The streak drive doesn't provide any motive power, so strictly speaking it's not a 'drive' at all. It's an improved hyper generator that lets you survive translation through the iota and kappa walls, giving you a higher effective n-space speed by travelling in higher hyper bands than everyone else can access.


I agree with you. Spider probably DOES work in hyperspace

However, I have always felt that the need for more efficient hyperspace travel was the strongest argument that the final spider ships would be provided with at least adequate nodes/rings (on extensible structures, perhaps?) to generate W. sails. If these ships have to avoid all grav waves & wormholes in their strategic movements, it is a huge, huge handicap.

This should also allow them to use impeller/compensator acceleration & power generation when operating in safe environments.

Note how this would also extend the parallel with submarine operations, paralleling the historical paradigm of surface/subsurface, diesel/electric operating modes.

Other benefits, of course, would be the ability to throw up some degree of wedge and sidewall defense if discovered/localized, and possibly a buckler or two.

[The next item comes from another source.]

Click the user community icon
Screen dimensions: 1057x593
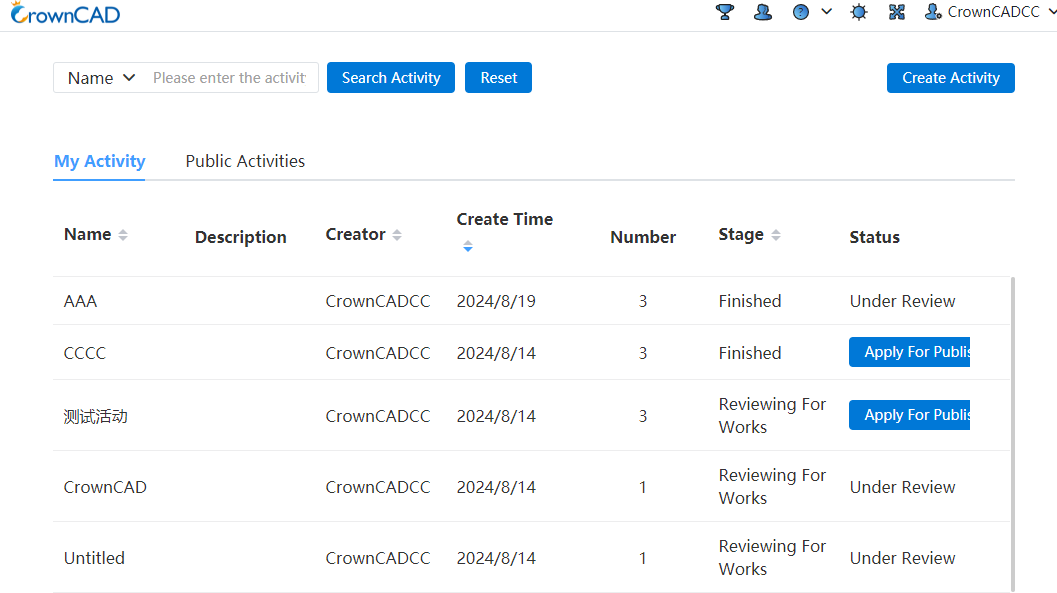coord(762,12)
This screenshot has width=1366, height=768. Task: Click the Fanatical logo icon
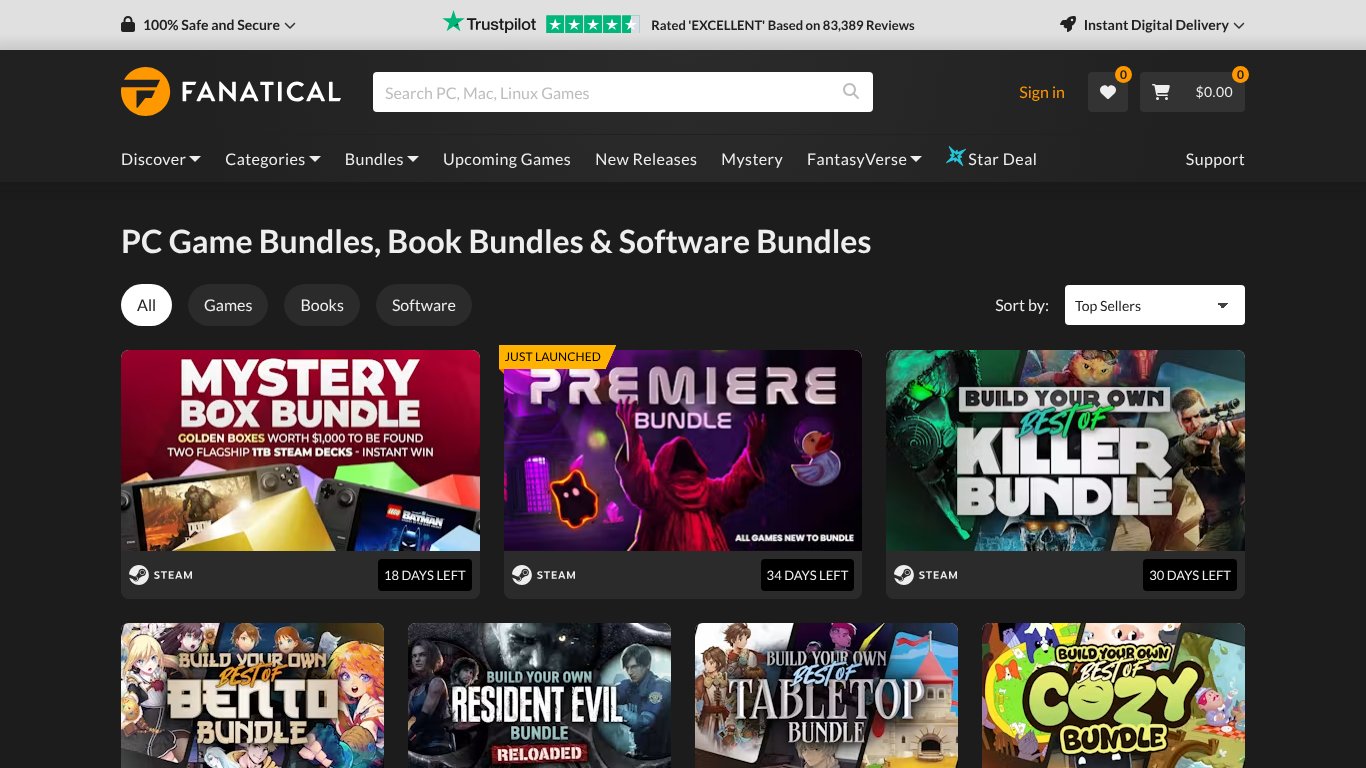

Indeed, I have always suspected that the need to provide for all those different power and drive systems, and traveling configurations, is one of the contributing factors for the (implied) huge size of the Leonard Detweilers.

(Now, to play devil's advocate, the other solution to the strategic movement problem is if the spider 'legs' can be used in some as-yet-unhinted manner as alternative grav wave stabilization and maneuvering structures. Perhaps less efficient than W. sails, but usable. I have a vision of the sweeps and tiller oar of white water rafting here.)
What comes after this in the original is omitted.